What you have to do:
Starting at the line that holds "Click 画面写真(21) under system memory" and stopping at the line that holds "800x450 pixels.", restate the records below word for word, with both of those lines included.

Provided data:
▶

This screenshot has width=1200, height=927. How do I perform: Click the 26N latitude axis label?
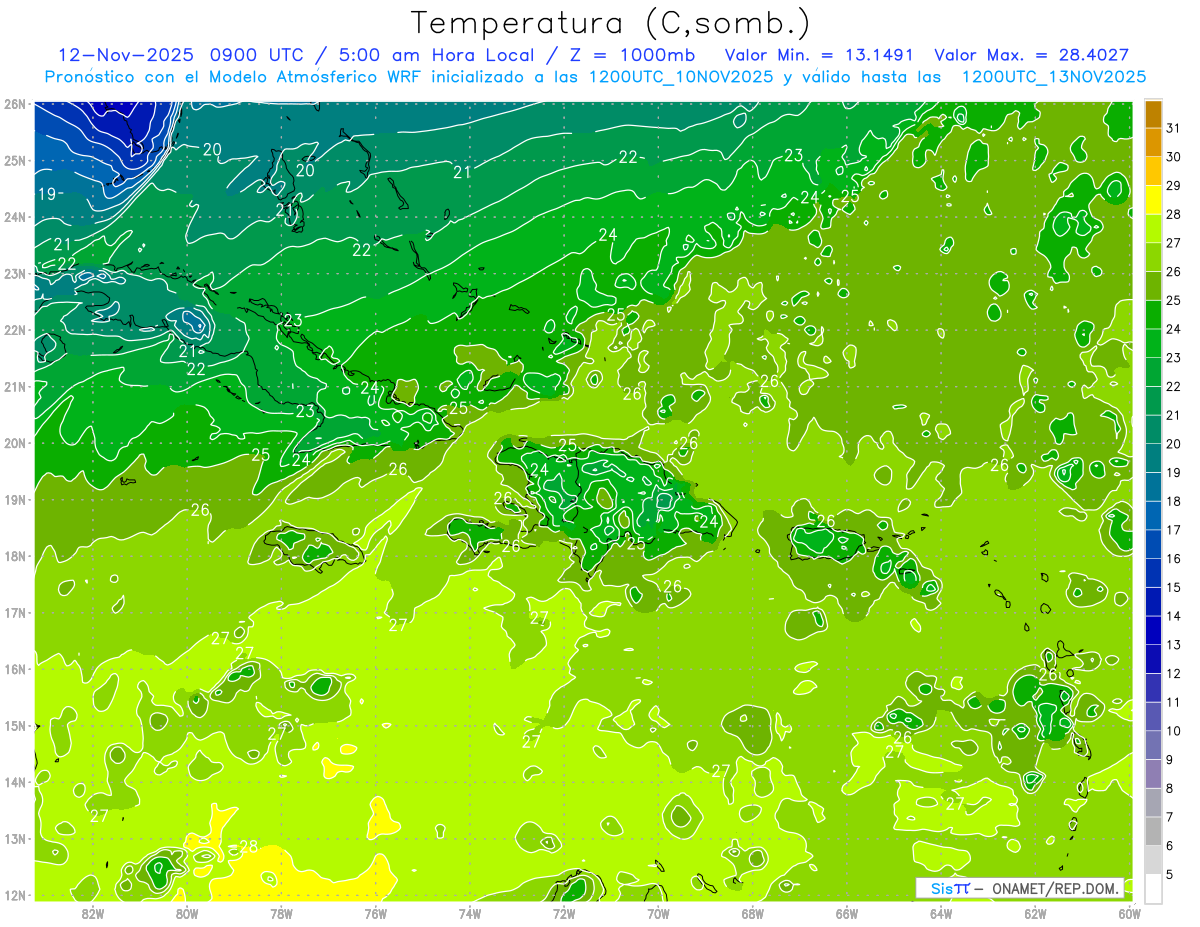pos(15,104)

◀
▶

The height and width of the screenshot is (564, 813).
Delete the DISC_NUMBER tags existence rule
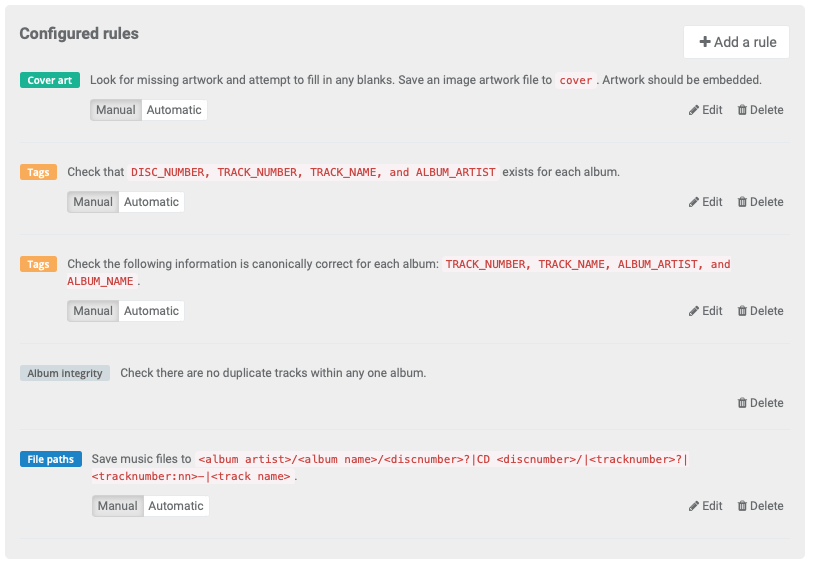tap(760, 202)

◀
▶

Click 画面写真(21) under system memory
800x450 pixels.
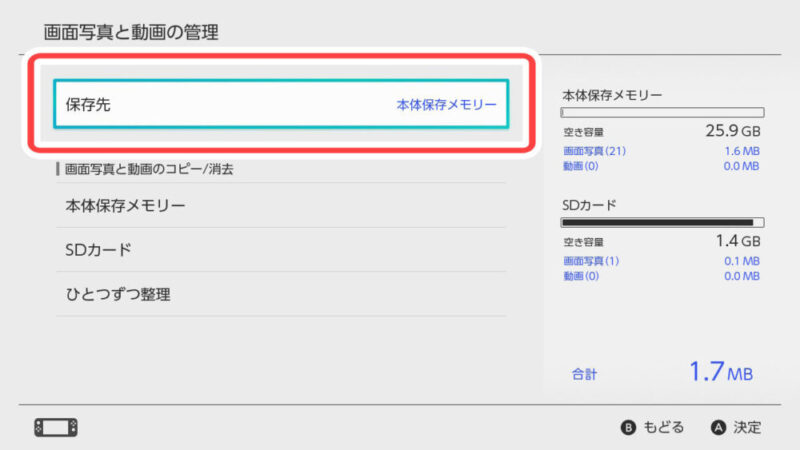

◀

Problem solution:
Click 画面写真(21) under system memory
800x450 pixels.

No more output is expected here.